GOAL OF THE EXERCISE - Look below for the line with "Click the Times clock icon". Retype it and every line after it to the end, exactly, but leave out the pictures.

[Collected data entries]

== Segment start ==

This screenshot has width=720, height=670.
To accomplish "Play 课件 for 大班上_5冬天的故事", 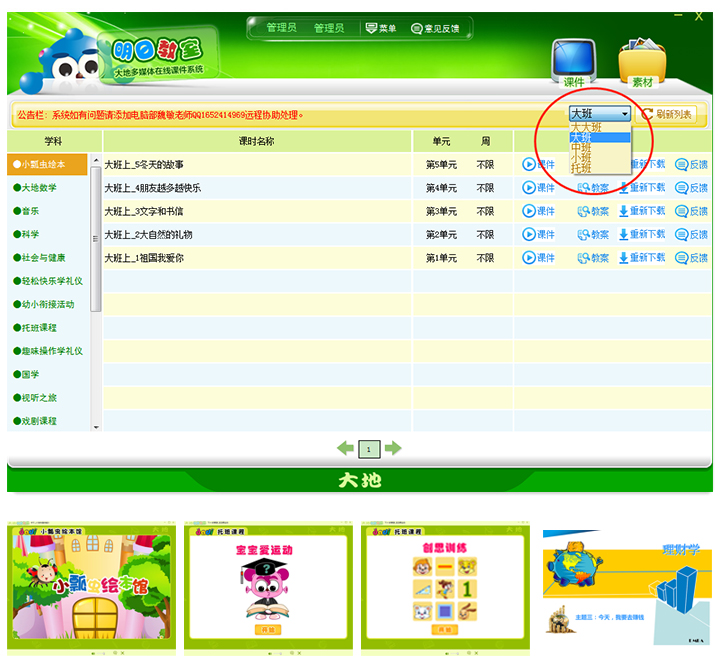I will tap(538, 164).
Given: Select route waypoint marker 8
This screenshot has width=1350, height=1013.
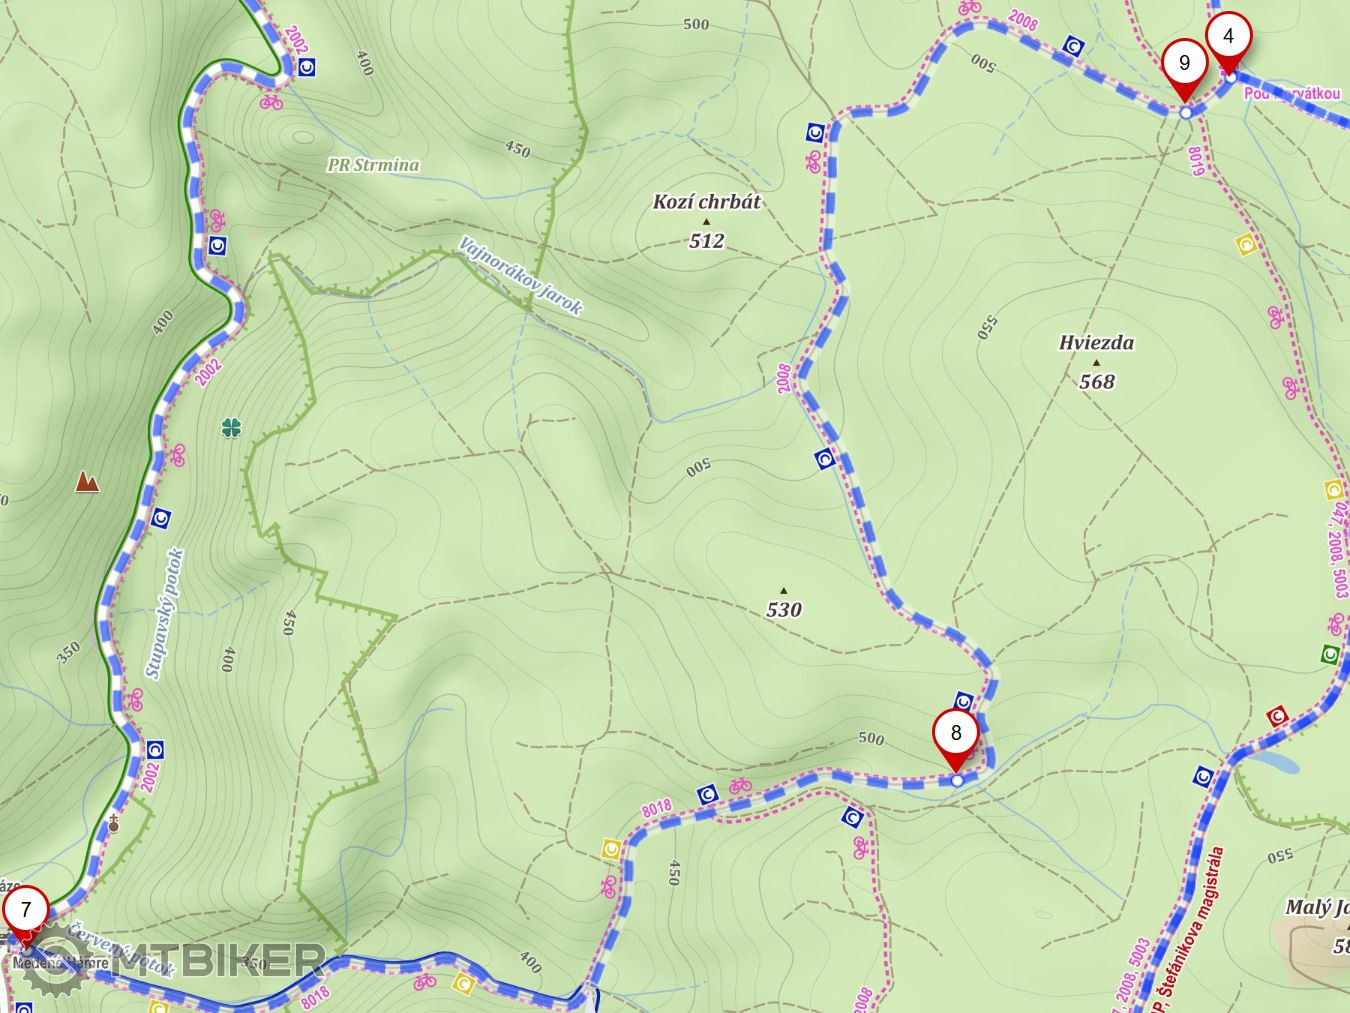Looking at the screenshot, I should 955,738.
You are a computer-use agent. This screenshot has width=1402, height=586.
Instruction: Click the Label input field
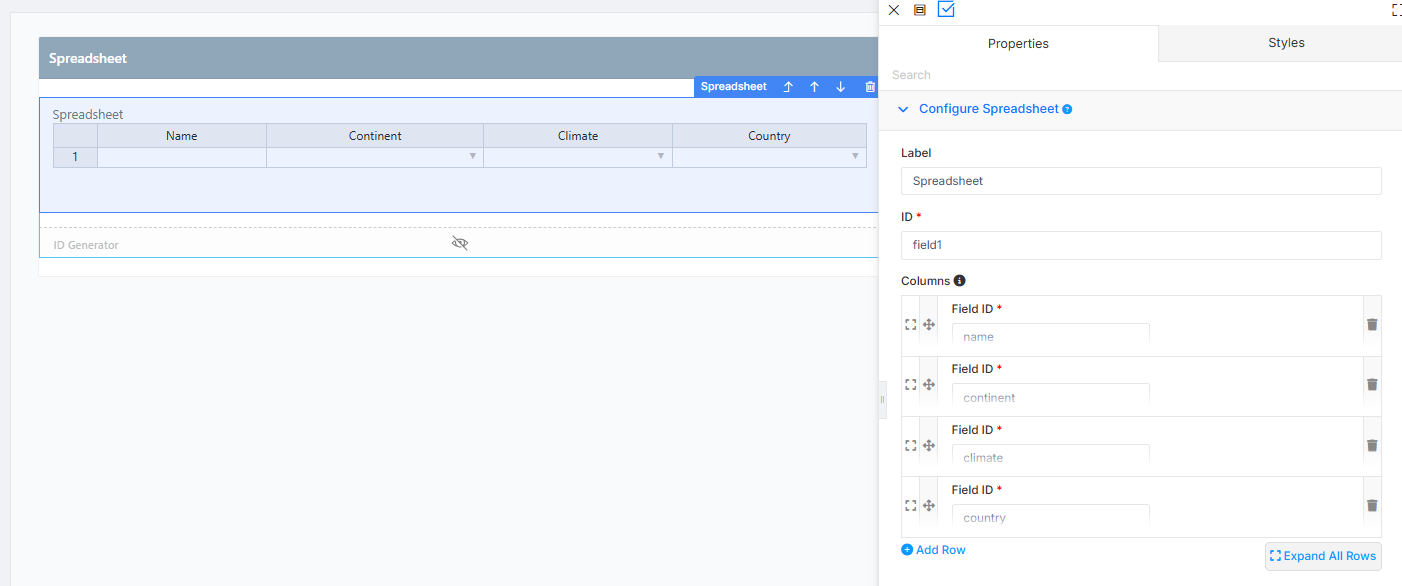point(1141,181)
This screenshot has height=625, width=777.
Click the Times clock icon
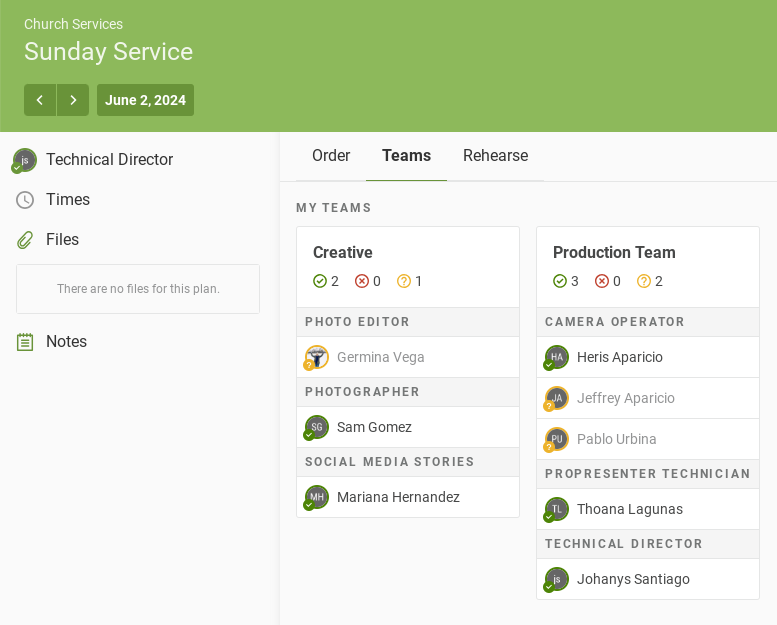25,200
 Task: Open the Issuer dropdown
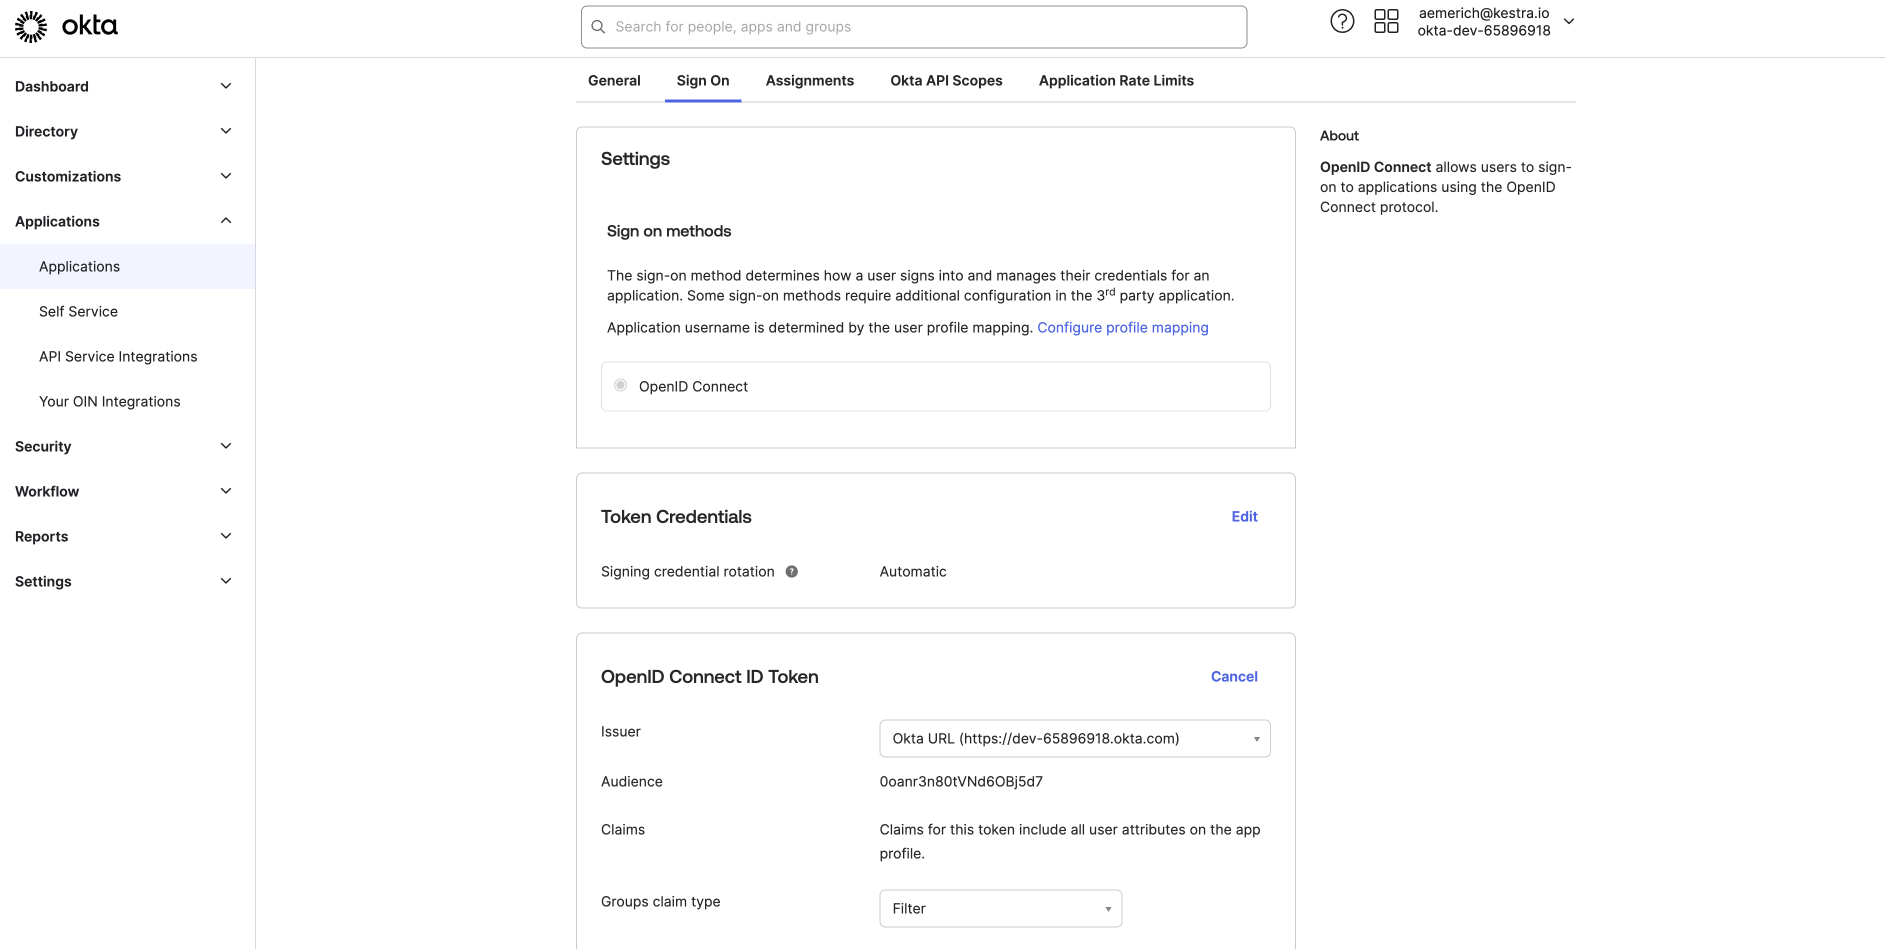coord(1074,739)
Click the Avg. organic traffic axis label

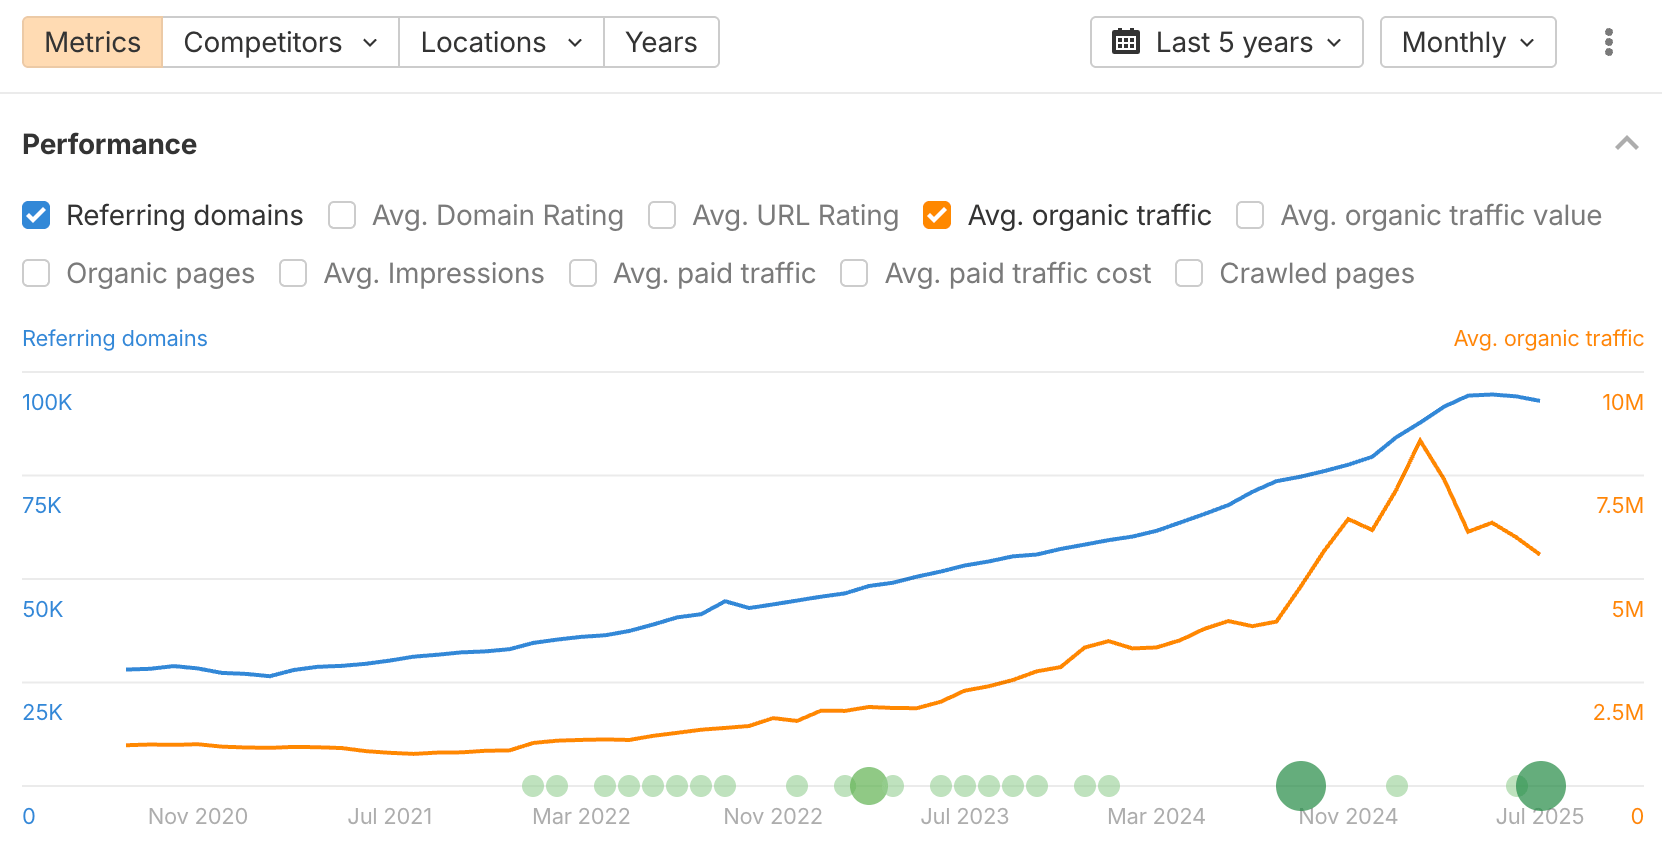[x=1548, y=338]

== Segment end ==

ANSWER AREA -
Click the Times clock icon
25,200
 Task: Open the Issuer dropdown
coord(1074,739)
Click the Avg. organic traffic axis label

[x=1548, y=338]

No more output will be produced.